Directions
Rewrite everything from the start of the rows down to the line containing "tap(98, 186)", substituting "Screen size" for "Screen dimensions" and leaving all else unchanged.

[Target position records]
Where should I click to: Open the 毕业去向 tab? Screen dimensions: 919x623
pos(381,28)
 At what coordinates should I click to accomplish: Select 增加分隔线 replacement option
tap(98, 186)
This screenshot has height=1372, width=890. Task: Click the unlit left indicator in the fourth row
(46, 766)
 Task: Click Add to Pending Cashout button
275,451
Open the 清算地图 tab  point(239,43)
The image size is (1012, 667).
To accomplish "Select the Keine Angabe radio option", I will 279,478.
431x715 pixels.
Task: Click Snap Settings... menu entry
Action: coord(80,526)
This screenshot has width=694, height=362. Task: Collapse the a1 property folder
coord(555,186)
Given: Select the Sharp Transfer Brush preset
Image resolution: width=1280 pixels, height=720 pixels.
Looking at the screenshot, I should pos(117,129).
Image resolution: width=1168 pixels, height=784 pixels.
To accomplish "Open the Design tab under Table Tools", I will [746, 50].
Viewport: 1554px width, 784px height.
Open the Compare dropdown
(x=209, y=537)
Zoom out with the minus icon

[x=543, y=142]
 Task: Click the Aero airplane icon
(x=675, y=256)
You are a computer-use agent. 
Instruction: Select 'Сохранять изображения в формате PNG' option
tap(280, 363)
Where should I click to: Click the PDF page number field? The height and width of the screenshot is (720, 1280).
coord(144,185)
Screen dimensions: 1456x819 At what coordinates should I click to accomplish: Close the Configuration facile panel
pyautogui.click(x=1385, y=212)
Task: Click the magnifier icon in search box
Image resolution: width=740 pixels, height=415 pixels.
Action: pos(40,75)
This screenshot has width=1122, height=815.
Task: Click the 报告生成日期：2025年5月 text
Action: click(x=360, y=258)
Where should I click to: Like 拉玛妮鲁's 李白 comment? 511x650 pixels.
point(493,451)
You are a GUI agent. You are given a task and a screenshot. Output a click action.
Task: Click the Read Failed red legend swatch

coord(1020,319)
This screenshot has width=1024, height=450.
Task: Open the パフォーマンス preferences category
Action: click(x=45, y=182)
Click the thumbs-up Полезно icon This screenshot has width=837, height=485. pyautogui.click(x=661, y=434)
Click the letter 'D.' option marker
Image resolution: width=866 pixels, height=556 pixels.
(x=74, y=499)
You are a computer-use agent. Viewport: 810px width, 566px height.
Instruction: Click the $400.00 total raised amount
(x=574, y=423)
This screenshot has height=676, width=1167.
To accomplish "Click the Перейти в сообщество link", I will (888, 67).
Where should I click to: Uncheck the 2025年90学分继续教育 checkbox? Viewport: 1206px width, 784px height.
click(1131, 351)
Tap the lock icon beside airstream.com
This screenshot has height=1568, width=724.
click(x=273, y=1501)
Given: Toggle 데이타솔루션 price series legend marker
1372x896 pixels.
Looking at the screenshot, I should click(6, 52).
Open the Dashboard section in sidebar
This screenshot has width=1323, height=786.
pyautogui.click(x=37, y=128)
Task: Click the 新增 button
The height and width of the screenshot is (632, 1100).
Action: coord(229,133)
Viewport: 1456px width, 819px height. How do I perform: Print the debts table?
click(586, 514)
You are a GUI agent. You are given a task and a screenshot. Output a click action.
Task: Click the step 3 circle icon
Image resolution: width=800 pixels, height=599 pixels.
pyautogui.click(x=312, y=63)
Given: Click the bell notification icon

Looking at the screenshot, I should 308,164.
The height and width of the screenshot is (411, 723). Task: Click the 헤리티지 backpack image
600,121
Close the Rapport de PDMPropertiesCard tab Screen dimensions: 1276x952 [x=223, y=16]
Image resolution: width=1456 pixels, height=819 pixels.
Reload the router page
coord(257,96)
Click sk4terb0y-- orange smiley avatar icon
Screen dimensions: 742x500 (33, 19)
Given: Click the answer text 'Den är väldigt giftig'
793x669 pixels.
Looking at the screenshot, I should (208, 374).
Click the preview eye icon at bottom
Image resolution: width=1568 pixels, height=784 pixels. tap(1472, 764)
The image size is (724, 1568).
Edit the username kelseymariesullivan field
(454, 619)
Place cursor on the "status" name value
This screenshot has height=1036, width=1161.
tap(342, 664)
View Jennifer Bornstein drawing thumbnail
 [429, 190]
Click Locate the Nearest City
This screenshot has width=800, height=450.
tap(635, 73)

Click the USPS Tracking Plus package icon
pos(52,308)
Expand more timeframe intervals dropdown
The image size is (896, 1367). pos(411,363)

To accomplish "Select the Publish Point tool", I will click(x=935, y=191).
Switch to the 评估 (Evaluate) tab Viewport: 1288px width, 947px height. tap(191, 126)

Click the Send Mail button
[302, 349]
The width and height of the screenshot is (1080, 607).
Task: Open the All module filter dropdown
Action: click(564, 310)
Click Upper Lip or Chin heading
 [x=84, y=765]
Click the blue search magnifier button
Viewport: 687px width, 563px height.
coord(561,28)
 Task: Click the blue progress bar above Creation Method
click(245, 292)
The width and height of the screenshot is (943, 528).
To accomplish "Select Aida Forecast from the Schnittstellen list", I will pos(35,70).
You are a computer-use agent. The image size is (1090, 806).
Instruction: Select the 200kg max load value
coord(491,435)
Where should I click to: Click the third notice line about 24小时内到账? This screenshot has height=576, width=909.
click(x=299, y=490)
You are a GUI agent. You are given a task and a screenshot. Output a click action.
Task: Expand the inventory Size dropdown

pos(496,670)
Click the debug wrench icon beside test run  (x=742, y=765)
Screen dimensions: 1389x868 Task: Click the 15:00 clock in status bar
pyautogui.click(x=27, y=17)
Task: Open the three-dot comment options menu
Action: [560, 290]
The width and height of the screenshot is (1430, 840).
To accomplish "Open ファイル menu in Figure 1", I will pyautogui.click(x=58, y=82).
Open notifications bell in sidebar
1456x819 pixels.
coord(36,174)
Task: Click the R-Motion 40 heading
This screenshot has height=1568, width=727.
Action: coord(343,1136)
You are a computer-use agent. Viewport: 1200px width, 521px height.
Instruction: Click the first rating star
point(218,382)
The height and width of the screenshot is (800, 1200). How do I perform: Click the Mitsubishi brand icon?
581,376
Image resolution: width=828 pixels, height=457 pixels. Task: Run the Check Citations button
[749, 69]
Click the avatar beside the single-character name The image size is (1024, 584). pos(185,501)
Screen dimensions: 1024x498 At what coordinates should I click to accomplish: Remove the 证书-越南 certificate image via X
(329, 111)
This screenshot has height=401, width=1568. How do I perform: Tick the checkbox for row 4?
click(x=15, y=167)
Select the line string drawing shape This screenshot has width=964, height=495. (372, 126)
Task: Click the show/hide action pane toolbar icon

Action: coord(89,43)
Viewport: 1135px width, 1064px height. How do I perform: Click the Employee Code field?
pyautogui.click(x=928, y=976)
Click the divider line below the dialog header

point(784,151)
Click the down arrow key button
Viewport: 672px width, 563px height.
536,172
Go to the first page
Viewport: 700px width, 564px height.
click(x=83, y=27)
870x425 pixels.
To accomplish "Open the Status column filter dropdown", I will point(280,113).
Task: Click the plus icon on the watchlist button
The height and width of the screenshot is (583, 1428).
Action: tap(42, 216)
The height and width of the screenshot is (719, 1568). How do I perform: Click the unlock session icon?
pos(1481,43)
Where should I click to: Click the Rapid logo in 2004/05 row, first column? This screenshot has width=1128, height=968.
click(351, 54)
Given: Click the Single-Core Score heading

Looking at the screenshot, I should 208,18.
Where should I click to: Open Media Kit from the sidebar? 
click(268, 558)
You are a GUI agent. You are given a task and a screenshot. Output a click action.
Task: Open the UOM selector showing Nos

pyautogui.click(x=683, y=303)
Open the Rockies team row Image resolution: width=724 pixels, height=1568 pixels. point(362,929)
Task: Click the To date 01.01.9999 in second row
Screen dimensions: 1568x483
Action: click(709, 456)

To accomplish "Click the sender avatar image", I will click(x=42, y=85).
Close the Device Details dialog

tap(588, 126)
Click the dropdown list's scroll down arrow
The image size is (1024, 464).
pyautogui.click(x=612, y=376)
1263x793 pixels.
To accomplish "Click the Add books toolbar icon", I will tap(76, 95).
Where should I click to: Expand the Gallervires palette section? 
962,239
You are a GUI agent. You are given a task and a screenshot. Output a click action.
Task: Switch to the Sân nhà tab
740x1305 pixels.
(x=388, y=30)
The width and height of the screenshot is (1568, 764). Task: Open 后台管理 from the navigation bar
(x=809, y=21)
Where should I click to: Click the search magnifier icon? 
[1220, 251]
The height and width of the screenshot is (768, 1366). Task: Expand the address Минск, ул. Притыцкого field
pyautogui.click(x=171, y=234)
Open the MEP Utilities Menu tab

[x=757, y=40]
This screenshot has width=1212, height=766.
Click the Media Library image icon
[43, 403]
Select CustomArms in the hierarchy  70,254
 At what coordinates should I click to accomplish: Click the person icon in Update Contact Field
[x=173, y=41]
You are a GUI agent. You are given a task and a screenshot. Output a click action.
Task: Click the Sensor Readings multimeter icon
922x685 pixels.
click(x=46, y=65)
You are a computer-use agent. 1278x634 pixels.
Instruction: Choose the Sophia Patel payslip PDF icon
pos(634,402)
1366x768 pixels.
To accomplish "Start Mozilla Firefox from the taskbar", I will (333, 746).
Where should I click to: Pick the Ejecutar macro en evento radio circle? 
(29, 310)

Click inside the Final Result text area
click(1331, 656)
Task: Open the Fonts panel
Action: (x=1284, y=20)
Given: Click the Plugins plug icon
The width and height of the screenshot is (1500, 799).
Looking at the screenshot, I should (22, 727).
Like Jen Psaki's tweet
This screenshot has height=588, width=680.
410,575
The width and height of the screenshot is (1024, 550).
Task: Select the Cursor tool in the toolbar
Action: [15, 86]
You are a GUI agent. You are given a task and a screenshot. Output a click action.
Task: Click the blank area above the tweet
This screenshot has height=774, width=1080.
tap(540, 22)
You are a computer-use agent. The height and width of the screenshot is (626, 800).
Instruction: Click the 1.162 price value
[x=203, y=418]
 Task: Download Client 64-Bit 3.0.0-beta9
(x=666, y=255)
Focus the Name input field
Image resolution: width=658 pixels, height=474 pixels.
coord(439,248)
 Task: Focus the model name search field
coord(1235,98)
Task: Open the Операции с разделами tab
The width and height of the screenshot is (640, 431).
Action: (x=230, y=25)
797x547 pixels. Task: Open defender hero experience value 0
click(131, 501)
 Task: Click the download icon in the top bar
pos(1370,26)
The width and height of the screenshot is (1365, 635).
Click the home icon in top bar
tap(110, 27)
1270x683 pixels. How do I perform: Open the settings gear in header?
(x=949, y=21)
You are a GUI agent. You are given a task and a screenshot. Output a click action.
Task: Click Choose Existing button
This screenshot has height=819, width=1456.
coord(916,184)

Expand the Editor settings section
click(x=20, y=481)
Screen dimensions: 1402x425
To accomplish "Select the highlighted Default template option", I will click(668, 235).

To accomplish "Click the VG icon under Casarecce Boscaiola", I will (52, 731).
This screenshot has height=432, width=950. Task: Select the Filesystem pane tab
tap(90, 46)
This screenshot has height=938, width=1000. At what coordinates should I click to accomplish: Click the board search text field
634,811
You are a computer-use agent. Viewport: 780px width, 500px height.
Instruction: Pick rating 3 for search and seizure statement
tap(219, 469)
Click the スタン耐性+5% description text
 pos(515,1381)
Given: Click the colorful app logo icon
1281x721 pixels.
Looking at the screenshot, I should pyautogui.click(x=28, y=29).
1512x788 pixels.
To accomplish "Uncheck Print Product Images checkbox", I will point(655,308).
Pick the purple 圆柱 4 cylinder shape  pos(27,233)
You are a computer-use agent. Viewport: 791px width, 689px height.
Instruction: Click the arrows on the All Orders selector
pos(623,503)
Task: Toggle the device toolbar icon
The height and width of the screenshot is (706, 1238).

Exercise response
Where should I click to: Open the 毕业去向 tab? Screen size: 919x623
pos(381,28)
 At what coordinates should I click to accomplish: Select 增加分隔线 replacement option
tap(98, 186)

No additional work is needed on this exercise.